- [ASSIGNMENT] Each line of the listing that contains the word "footer" is to be copied.

- [DATA EXTRACTS]
---
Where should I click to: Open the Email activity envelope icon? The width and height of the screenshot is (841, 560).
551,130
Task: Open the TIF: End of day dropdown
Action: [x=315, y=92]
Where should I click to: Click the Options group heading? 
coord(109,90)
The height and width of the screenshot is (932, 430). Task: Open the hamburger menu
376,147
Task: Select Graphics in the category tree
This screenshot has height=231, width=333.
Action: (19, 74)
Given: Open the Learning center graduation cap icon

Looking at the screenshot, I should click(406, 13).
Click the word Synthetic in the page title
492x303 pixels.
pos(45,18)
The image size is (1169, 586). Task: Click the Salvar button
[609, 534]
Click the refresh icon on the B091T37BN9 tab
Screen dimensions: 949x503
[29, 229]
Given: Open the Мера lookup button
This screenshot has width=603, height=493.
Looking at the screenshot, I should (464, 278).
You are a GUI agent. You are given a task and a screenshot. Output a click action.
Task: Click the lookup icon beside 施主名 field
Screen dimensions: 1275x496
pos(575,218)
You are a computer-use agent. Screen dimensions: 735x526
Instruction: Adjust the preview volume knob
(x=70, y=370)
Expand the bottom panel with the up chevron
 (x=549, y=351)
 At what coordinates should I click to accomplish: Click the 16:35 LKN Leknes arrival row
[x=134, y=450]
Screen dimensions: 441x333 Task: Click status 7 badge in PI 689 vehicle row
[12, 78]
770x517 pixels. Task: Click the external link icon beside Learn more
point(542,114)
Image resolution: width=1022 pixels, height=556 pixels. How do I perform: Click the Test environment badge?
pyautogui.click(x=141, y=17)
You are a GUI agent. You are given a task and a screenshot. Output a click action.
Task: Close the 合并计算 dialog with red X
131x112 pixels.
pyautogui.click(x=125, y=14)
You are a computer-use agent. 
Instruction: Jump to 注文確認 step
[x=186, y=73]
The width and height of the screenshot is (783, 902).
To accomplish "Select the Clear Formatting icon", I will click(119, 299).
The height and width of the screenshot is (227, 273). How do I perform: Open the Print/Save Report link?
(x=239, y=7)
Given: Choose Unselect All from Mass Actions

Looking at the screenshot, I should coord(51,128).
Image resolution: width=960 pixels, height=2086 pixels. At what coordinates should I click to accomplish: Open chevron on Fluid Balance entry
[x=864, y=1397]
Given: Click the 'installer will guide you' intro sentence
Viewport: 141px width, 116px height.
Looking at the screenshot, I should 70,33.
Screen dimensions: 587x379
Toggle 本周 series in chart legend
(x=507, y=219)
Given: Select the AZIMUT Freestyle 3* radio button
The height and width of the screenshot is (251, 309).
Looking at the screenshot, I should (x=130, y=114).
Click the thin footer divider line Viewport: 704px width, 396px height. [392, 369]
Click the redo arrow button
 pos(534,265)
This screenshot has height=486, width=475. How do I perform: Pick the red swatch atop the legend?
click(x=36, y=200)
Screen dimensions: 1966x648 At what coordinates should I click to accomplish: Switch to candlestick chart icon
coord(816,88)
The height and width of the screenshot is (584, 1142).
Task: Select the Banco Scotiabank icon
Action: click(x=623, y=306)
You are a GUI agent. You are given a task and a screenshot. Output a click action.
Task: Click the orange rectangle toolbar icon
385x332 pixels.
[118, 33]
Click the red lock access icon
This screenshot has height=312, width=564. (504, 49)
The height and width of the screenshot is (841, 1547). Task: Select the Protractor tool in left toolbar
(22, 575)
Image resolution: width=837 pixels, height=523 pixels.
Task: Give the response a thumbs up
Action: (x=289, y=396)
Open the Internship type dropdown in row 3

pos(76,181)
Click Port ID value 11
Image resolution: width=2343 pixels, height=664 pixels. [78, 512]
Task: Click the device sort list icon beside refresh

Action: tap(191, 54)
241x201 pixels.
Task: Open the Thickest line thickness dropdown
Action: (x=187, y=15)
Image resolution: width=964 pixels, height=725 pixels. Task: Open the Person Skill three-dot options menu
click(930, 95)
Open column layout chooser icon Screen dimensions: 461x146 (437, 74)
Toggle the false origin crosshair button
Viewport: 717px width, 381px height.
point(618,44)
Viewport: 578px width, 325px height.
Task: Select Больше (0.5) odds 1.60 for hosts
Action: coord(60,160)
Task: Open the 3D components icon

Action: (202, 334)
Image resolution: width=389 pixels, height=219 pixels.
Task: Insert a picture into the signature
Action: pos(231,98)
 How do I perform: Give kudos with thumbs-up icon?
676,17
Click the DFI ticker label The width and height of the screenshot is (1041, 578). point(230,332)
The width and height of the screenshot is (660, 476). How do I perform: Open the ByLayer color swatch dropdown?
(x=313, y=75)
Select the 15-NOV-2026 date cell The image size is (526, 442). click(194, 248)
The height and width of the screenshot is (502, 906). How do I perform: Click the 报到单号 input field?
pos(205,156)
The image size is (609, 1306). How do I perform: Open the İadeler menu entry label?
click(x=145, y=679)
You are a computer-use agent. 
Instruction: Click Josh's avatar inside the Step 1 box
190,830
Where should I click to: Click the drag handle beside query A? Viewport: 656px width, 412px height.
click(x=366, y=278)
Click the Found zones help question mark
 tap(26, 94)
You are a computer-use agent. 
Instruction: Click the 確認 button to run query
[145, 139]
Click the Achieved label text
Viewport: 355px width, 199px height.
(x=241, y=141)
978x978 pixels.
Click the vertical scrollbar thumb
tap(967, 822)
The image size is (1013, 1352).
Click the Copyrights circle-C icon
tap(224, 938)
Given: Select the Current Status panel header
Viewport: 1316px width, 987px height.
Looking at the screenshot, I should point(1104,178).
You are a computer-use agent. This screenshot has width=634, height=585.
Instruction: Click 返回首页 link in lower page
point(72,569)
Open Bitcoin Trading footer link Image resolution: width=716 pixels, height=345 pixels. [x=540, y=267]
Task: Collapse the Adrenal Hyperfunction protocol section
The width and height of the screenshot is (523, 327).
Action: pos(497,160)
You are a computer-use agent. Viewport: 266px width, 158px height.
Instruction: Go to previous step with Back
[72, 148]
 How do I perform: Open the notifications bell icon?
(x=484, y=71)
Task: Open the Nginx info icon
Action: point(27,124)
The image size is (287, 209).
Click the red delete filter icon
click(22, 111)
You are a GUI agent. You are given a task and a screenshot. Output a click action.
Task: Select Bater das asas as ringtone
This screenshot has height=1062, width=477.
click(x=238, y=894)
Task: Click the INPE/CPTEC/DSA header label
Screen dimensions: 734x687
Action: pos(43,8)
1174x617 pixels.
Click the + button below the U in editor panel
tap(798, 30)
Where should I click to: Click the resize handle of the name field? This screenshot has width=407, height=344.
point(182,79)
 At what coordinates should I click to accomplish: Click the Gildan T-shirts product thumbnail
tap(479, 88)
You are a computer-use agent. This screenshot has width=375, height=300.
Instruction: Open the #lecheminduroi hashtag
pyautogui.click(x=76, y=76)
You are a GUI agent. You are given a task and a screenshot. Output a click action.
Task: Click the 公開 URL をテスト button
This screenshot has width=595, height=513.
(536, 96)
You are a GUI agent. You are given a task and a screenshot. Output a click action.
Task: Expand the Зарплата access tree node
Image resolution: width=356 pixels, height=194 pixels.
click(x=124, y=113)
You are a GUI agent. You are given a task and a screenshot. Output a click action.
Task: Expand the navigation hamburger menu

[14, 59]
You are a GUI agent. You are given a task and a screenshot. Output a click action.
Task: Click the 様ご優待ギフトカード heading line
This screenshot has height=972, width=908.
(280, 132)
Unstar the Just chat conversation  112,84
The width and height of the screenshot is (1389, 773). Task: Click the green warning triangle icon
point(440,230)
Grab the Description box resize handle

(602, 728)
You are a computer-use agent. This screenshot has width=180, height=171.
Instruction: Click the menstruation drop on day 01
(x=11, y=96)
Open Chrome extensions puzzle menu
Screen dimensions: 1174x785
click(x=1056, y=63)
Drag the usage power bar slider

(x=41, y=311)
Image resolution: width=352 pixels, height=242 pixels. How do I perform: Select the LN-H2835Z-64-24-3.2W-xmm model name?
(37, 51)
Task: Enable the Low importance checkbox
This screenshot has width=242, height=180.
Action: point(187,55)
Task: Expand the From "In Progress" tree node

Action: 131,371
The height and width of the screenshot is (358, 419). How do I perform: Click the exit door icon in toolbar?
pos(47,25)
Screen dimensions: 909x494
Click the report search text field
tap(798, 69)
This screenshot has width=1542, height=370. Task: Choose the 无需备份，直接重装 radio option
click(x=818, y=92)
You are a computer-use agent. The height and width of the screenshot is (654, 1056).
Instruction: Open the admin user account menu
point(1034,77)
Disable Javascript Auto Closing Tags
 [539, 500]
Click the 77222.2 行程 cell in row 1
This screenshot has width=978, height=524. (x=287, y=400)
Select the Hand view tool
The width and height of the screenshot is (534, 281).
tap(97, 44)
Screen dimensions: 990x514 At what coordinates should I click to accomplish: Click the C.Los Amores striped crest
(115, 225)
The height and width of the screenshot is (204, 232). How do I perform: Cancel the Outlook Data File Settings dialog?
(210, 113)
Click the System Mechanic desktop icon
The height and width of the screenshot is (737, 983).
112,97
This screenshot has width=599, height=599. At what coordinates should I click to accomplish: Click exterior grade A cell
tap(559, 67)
---
- [TASK OUTPUT]
Click the thin footer divider line Viewport: 704px width, 396px height. [392, 369]
Open Bitcoin Trading footer link Image resolution: width=716 pixels, height=345 pixels. [x=540, y=267]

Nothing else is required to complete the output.